Maybe the years of dangerously excessive volumes have finally gone to his head, but Kevin Shields has got an interesting theory on the glory days of British music in the 90s.
Following on from the The My Bloody Valentine frontman claiming his influential shoegaze band were banned from the UK’s coveted Mercury Prize for being ‘too indie’, the 50-year-old guitarist/producer now believes that Britpop was part of a government conspiracy, primarily noting that its most successful figureheads were in the hands of the British establishment.
Speaking in an interview with The Guardian, Shields “reacted angrily to a mention of the Cool Britannia phenomenon,” according to the paper.
“Britpop was massively pushed by the government,” says the My Bloody Valentine ringleader. “Someday it would be interesting to read all the MI5 files on Britpop. The wool was pulled right over everyone’s eyes there.”
Like the best musical conspiracy theories (eg. musical mind control, the plot to foil the Rolling Stones, 90s record execs using gangsta rap to fill prisons), there’s not exactly hard evidence to Shields’ claims, nor does he really offer a reason for why the Government would be pushing the foppish charms of Pulp, Suede, Elastica, or The Charlatans onto the greater populace, but the frontman suggests that it was for the purpose of promoting patriotism. Shields “reacted angrily to a mention of the Cool Britannia phenomenon,” according to the paper.
Shields claims that two of Britpop’s biggest bands – Blur and Oasis – were in the pockets of the then-Tony Blair premiership, noting that Noel Gallagher and Damon Albarn were vocal supporters of the Labour government, while regularly making visits to 10 Downing Street, both signs that they were helping blind the youth with the Union Jack’s inherent zeitgeist appeal (…or something). Whereas Shields would only have popped into the PM’s place “on [the] condition we could play a song.”
Further adding fuel to Shields’ conspiracy theory is how chummy both Gallagher and Albarn have gotten lately; despite the pair’s seemingly endless blood feud through the mid-90s, the two frontmen have now supposedly not only kiss and made up, but are looking at working on music together. Could their entire rivalry have been fabricated by Tony Blair in order to sell records and promote the ‘cool’ Labour-led Britannia?

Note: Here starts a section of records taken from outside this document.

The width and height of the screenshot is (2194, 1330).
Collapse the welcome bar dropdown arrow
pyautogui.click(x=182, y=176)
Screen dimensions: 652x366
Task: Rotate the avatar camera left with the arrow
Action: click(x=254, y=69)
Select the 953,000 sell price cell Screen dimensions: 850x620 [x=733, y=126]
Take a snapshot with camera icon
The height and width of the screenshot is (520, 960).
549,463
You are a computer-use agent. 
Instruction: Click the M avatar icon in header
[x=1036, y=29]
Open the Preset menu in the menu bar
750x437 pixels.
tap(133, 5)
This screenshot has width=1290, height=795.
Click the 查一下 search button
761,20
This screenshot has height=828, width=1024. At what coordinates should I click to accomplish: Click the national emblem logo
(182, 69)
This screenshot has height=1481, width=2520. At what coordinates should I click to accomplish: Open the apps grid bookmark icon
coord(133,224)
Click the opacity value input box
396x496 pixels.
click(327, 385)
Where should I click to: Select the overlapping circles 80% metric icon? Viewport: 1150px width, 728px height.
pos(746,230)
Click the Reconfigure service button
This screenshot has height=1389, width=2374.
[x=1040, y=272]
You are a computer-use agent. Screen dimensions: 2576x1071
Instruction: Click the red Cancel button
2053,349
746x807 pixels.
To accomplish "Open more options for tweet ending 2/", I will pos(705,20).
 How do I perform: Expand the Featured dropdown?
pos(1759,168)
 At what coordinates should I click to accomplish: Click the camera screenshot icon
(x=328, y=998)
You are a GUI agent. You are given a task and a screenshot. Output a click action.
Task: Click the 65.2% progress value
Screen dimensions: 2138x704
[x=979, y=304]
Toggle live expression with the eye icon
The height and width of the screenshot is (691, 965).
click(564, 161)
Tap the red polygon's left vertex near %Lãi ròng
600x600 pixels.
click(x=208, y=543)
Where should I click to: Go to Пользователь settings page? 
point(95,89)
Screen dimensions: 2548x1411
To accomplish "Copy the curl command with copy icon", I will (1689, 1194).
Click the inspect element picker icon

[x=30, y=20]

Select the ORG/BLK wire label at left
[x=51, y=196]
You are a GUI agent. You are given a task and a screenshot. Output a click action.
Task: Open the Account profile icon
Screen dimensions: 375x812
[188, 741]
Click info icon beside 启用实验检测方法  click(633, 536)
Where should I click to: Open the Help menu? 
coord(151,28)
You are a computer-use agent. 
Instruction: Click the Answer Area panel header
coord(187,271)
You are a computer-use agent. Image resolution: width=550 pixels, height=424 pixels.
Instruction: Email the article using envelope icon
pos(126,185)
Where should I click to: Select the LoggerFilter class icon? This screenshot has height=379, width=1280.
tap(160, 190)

There may be a less sinister reason behind Shields’ theory, maybe his mind’s a little scrambled – by his own admission; telling The Guardian of his heady days touring with Primal Scream (from 1999 to 2006) was a bit fuzzy.
“I was terrible in my 30s,” he said. “I did some silly, crazy things. That’s when I really went for it in every respect. Taking drugs recreationally – lots of them. So it’s all very hazy and jumbled up. I can remember the beginning and the last few gigs with Primal Scream but everything else is interchangeable.”
The Britpop conspiracy theory follows shortly after Shields claimed that My Bloody Valentine were “banned’ from consideration for this year’s Mercury Prize Album of the Year award because their album m b v – their long awaited follow-up to 1991′s Loveless – was independently distributed.
“We’re banned by them, and do you know why? Because we’re not on Amazon or iTunes. That’s one of the qualifying criteria. You have to have major distribution or be on iTunes or Amazon,” said Shields of the snub. “We released our record, m b v, independently… It’s interesting to learn that to be as independent as we are is… virtually illegal,” he said. “It’s not a real record. Our album’s not a real album because it’s independent. The corporate-ness has got to such a point where we’ve essentially been told that we don’t exist. So, technically, that album doesn’t exist. OK? It’s not allowed to exist according to the Mercury prize.”